#### [Task instructions]
The lines below, from the one holding "Where should I click to: Open" through the final line, are to be copied exactly, with no other lines and no pictures.

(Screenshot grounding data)
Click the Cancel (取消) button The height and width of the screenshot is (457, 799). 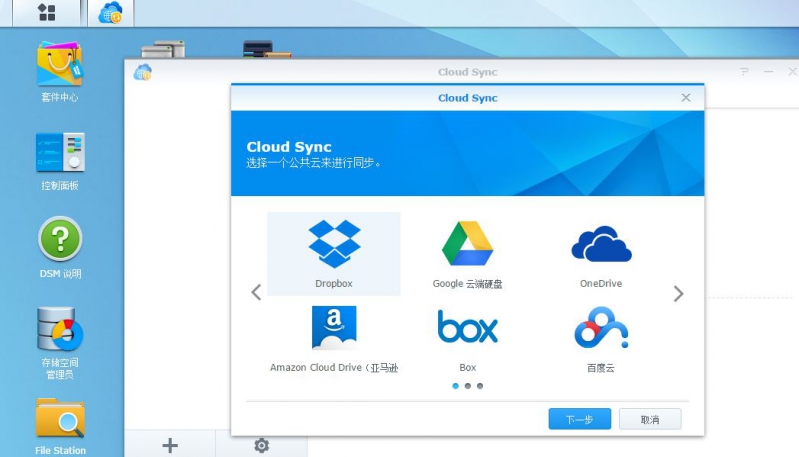(650, 419)
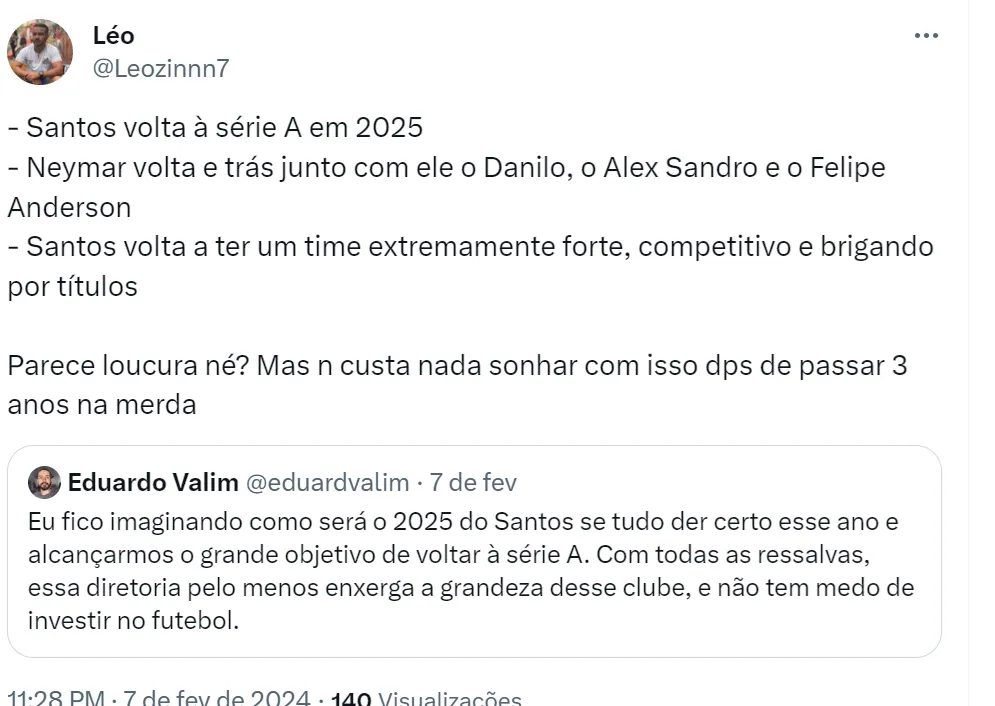Click the 11:28 PM timestamp
Viewport: 995px width, 706px height.
point(55,697)
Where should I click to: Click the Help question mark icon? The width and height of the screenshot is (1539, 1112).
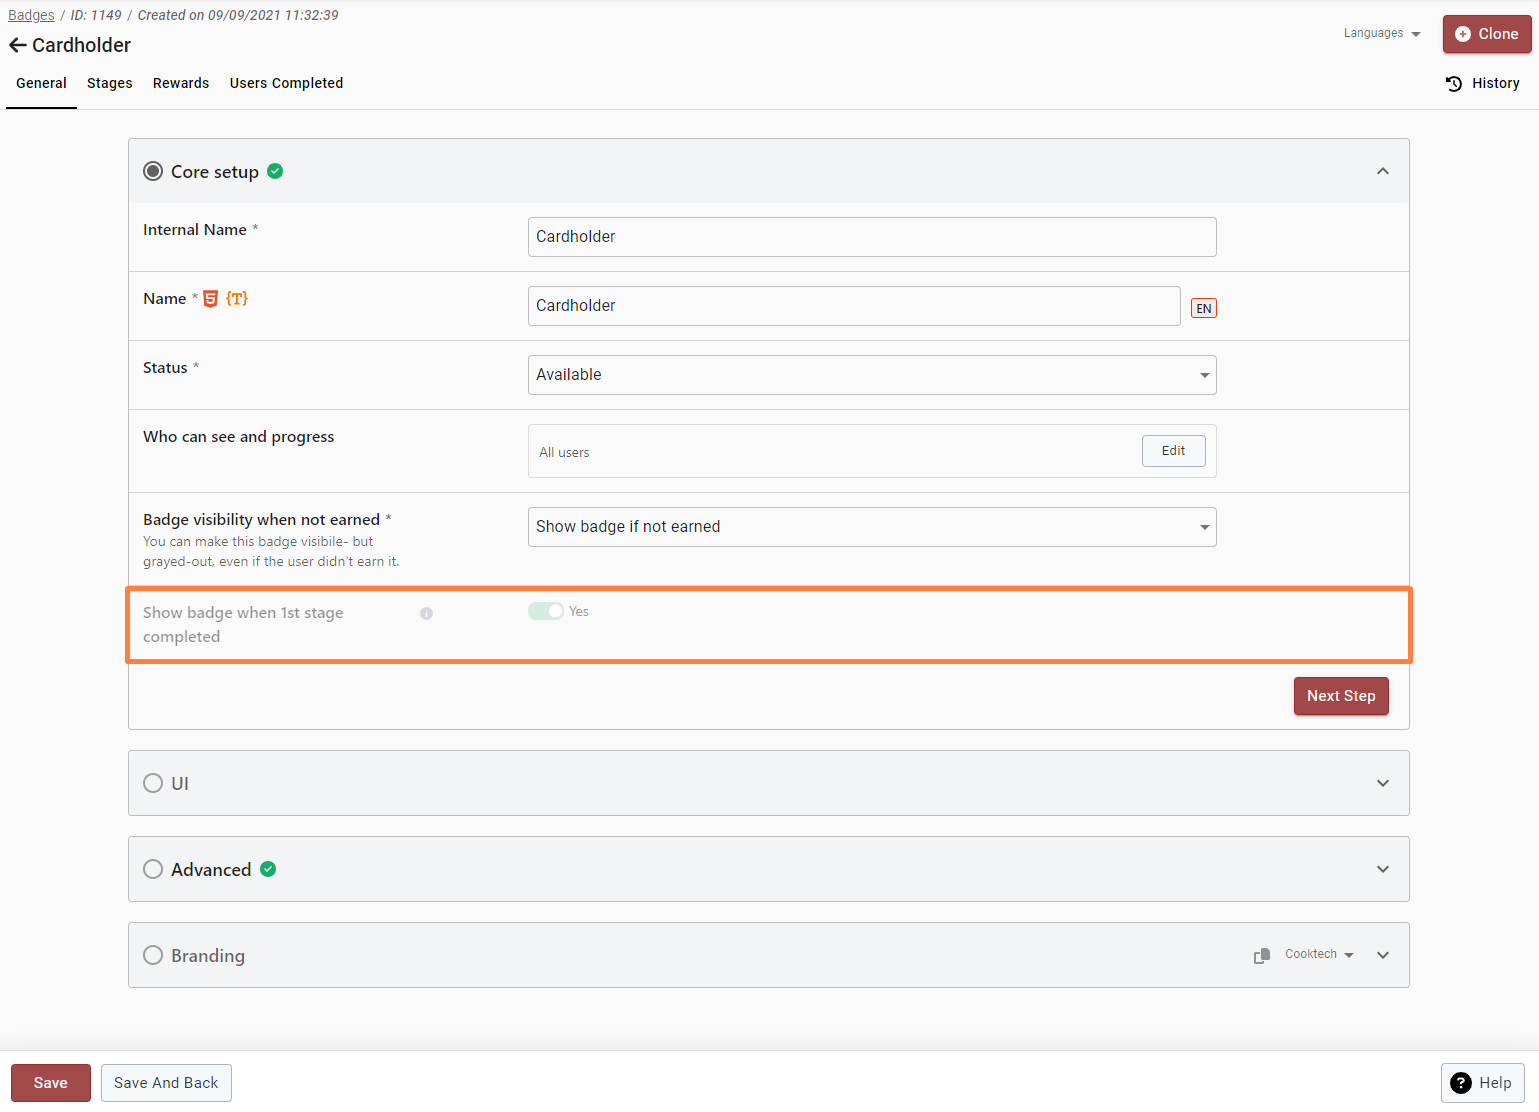point(1461,1083)
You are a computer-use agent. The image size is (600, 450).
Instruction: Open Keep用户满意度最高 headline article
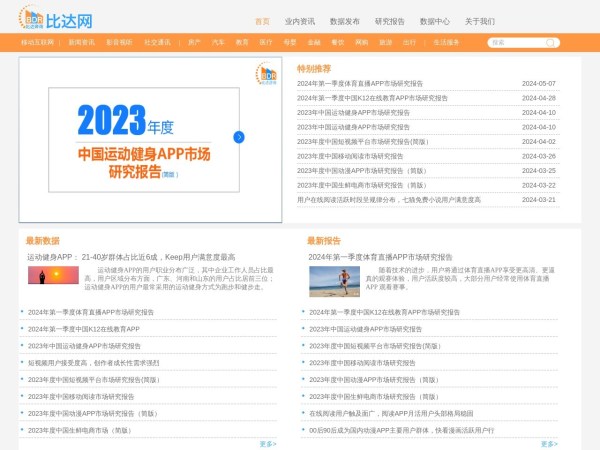(130, 257)
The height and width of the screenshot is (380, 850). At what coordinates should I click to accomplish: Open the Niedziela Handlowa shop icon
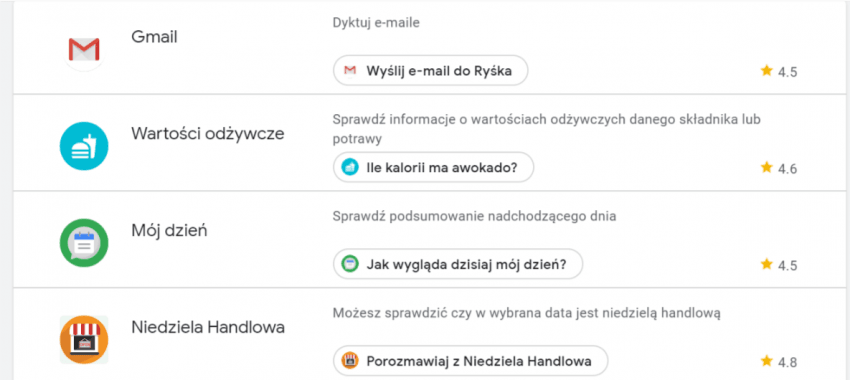point(83,339)
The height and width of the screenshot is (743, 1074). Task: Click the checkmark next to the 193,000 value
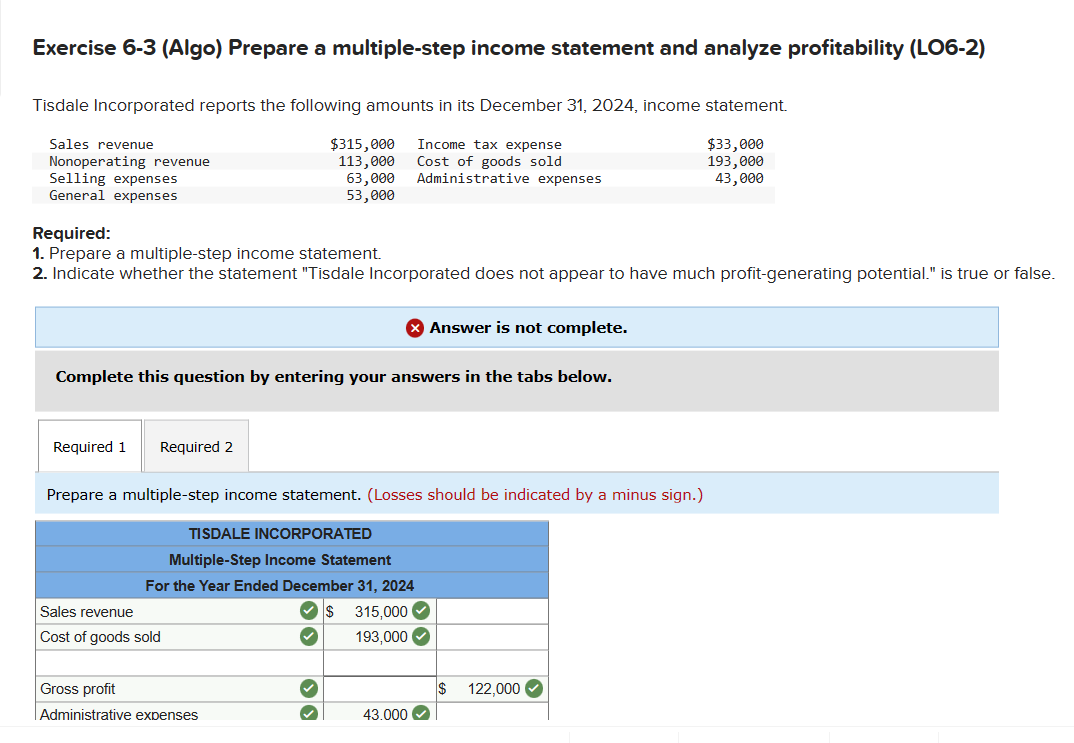tap(419, 636)
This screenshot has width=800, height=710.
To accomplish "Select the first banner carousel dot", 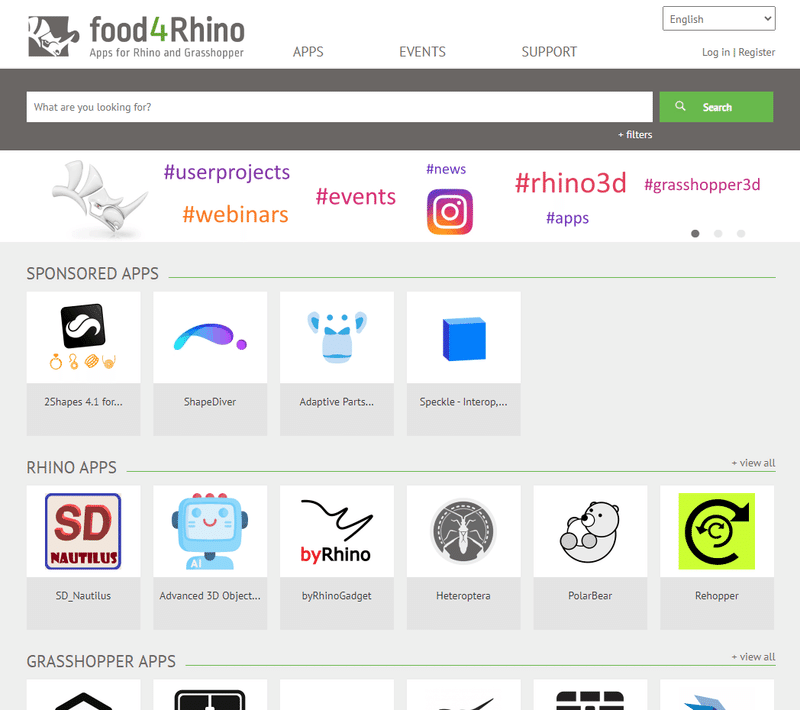I will coord(695,234).
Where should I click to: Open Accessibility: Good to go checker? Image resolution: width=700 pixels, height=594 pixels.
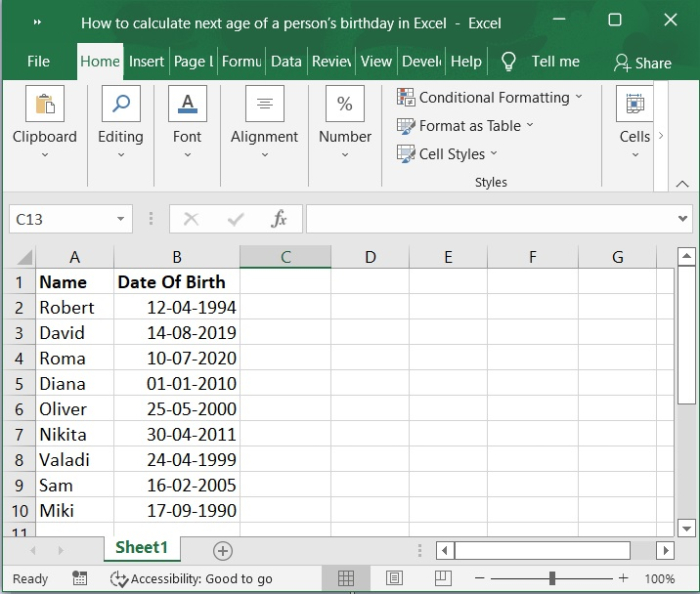(x=191, y=578)
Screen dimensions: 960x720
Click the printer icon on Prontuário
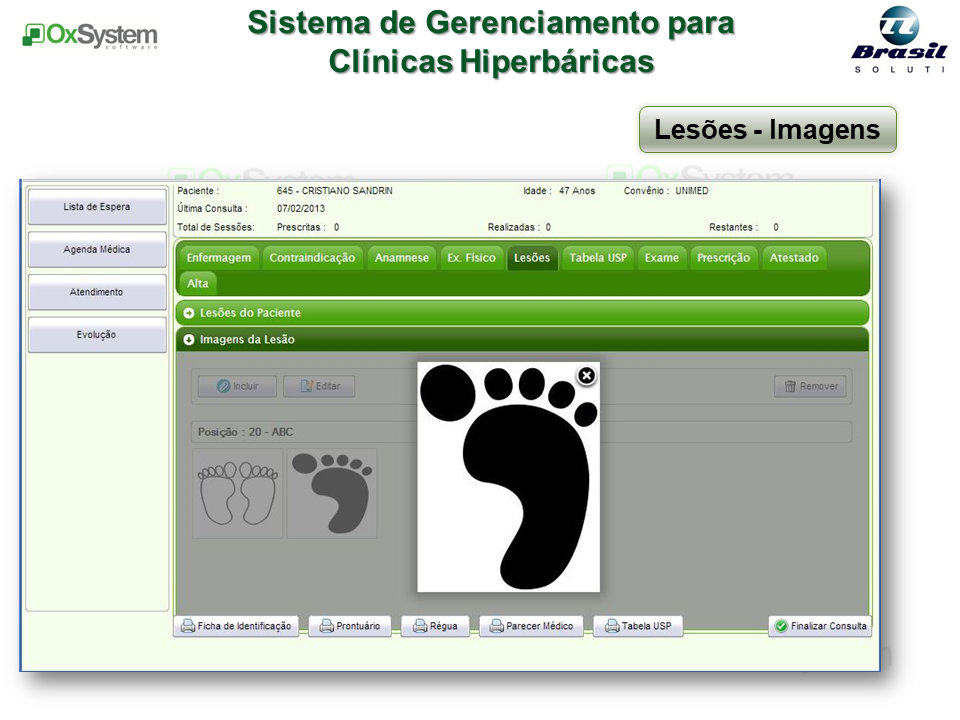coord(325,626)
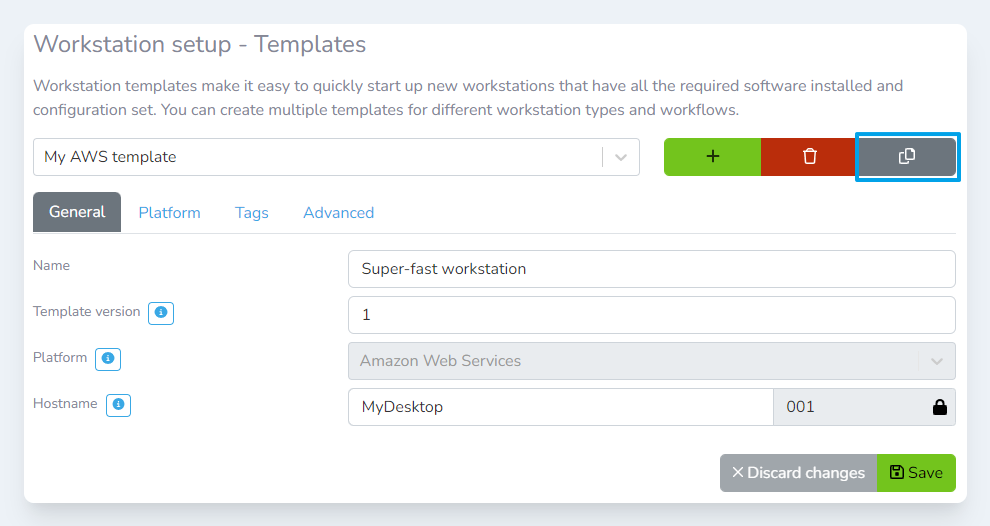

#### [Worked solution]
Where should I click to: Open Accessibility: Good to go checker? Image resolution: width=700 pixels, height=594 pixels.
(x=191, y=578)
Screen dimensions: 960x720
Click the printer icon on Prontuário
coord(325,626)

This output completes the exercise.